According to Bloomberg, Mashinsky was indicted by the U.S. Department of Justice on charges of fraud and intention to manipulate the market. Legal experts expect him to face a lengthy prison sentence, given the scale of capital involved in the allegations.
This development comes after Celsius Network filed for bankruptcy on July 14 last year. Mashinsky was previously found guilty by investigators of the Commodity Futures Trading Commission for breaking numerous U.S. regulations prior to the company’s implosion in 2022.
The investigation against Mashinsky began when the New York Attorney General sued him on January 5, alleging that he misled investors and caused billions of dollars in losses. The former CEO was accused of lying about the risks of investing in Celsius, hiding its deteriorating financial condition, and failing to register in New York.
The troubles for Celsius and Mashinsky began in June last year when the crypto lender abruptly suspended withdrawals on its platform. Shortly after, securities regulators from five different U.S. states opened an investigation into Celsius, and within a month, the company filed for bankruptcy.

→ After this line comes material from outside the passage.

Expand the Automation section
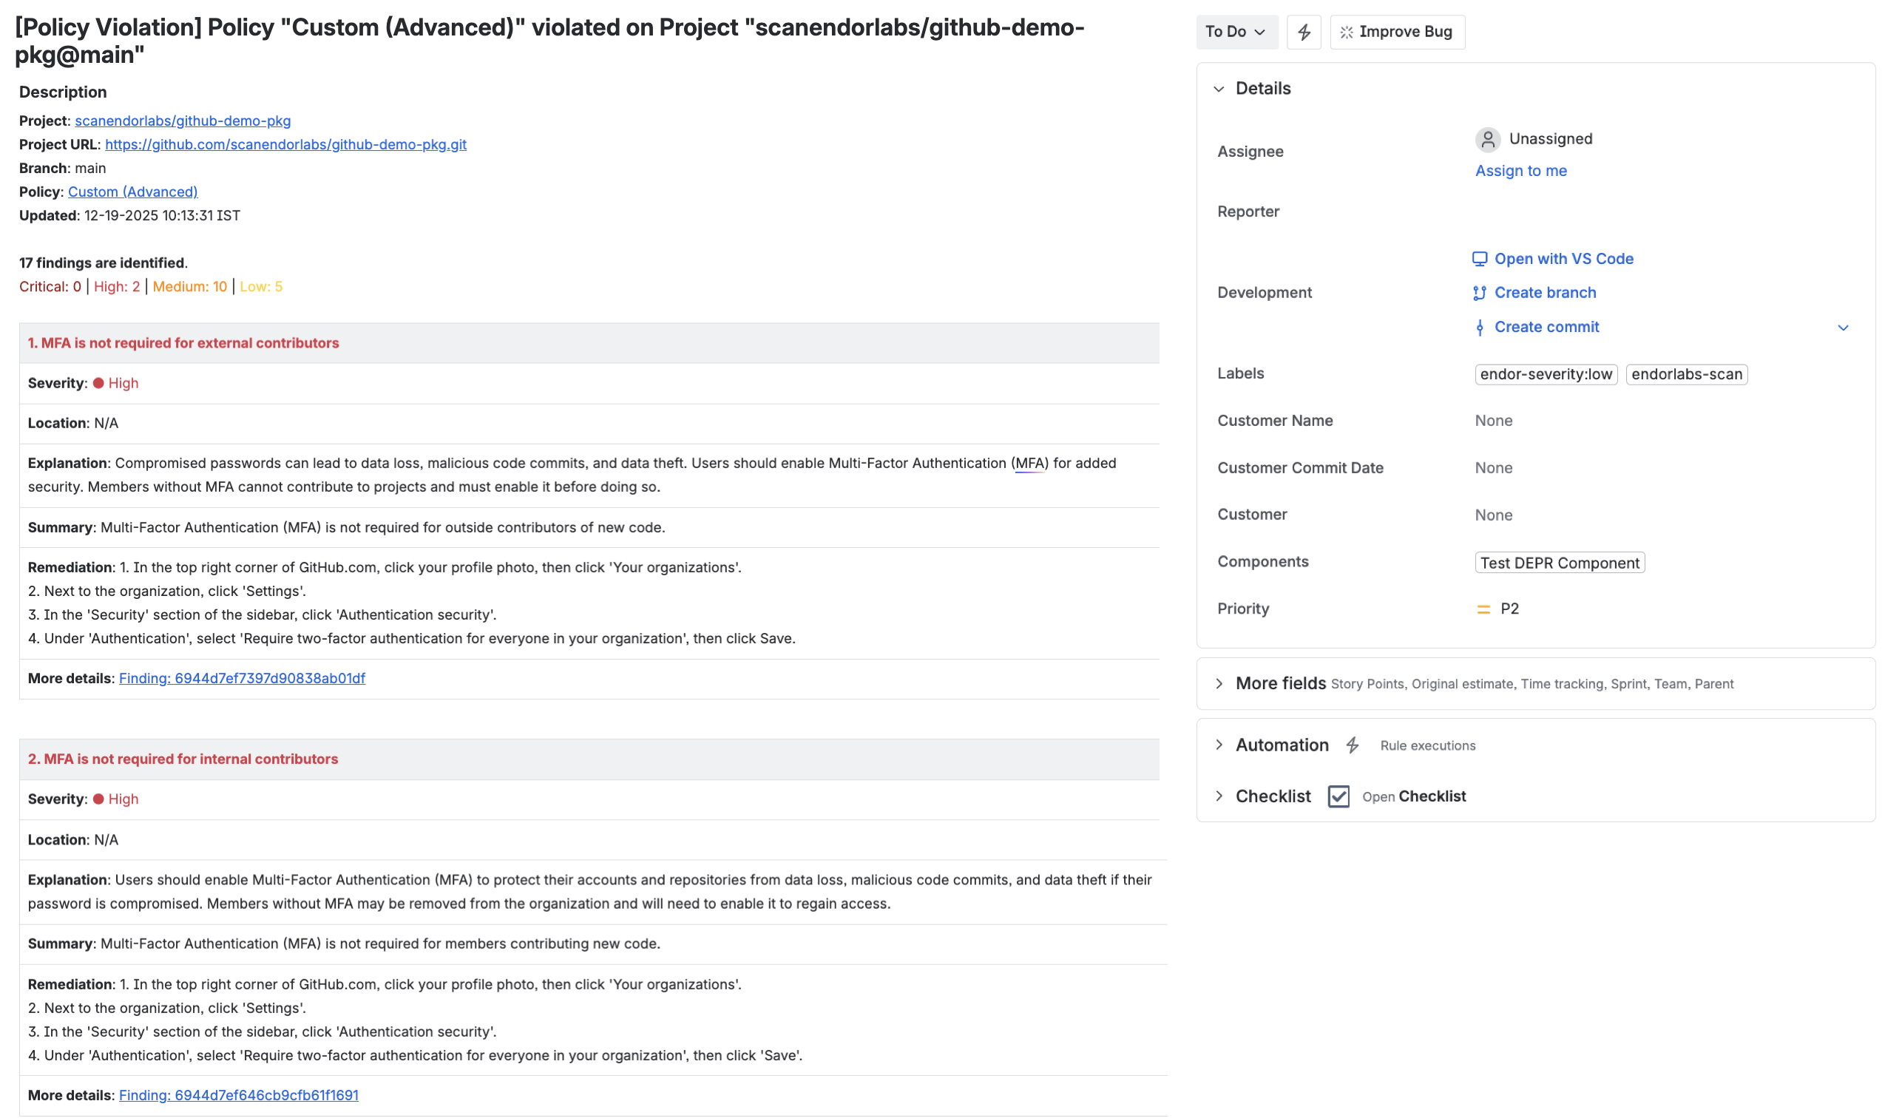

While the collapse of the Terra ecosystem and the crypto hedge fund Three Arrows Capital had a larger impact on Celsius, a CFTC investigation found that Mashinsky and the company had also violated banking laws and misled their customers.
In 2021, the Celsius cryptocurrency lending platform gained traction during the bull run, offering attractive interest rates on cryptocurrency deposits. Mashinsky promoted these products as safer alternatives to traditional banks. However, the demise of Terra’s stablecoin and a slump in the cryptocurrency market severely impacted Celsius’ business.
Mashinsky’s arrest and the lawsuit against Celsius come shortly after the SEC’s lawsuits against crypto exchanges Binance and Coinbase. These incidents reflect the increased scrutiny and regulatory actions being taken against the crypto industry by government authorities.
Cointelegraph reached out to Celsius network for comments, but there was no immediate response.
Overall, these events highlight the challenges and legal risks faced by participants in the crypto industry. As the regulatory environment evolves, it is crucial for companies and individuals to adhere to laws and regulations to maintain trust and confidence in the market.